What needs to be done >> State only how many lines below include the string "pixels".

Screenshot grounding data
________________________

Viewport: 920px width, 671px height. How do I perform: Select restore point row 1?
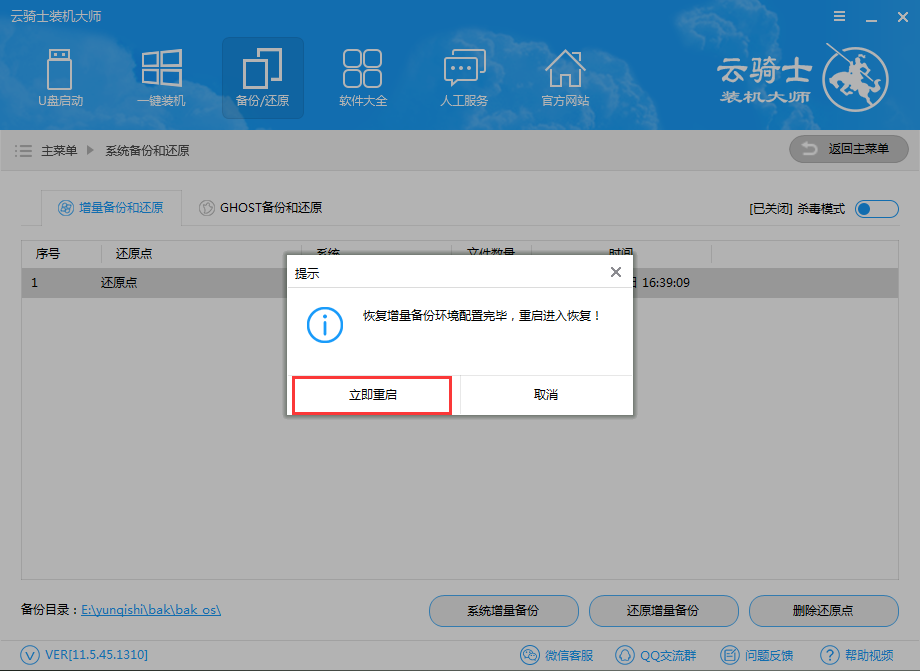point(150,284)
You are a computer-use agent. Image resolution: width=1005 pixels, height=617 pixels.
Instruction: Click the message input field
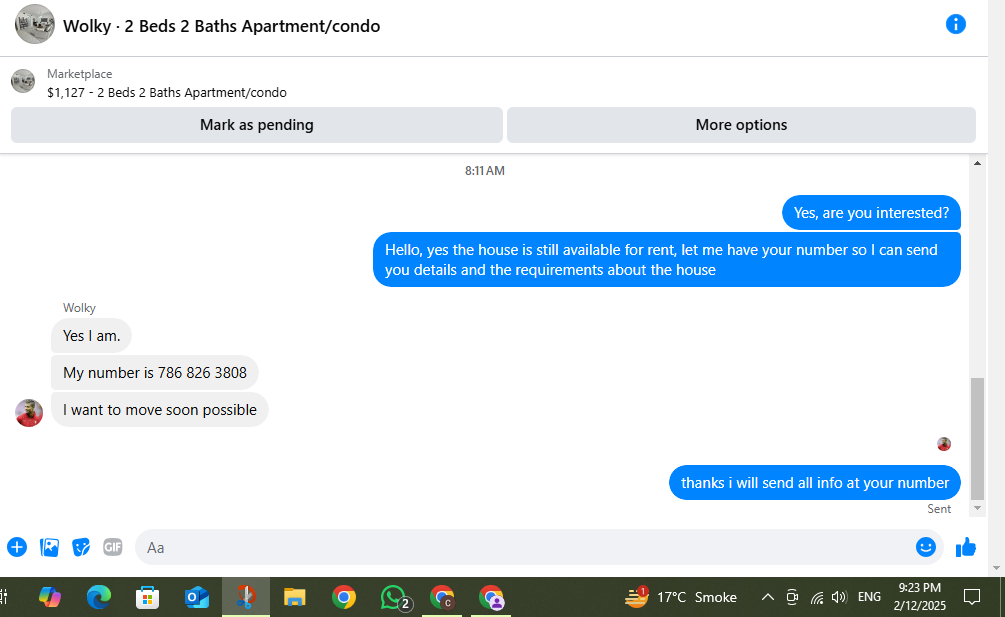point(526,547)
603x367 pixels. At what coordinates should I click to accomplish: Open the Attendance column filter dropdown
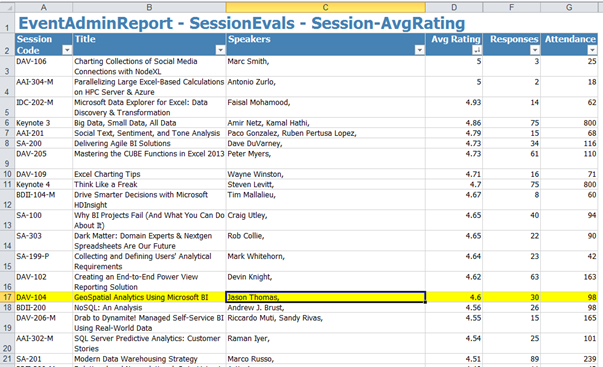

________________________

Exercise response >> 2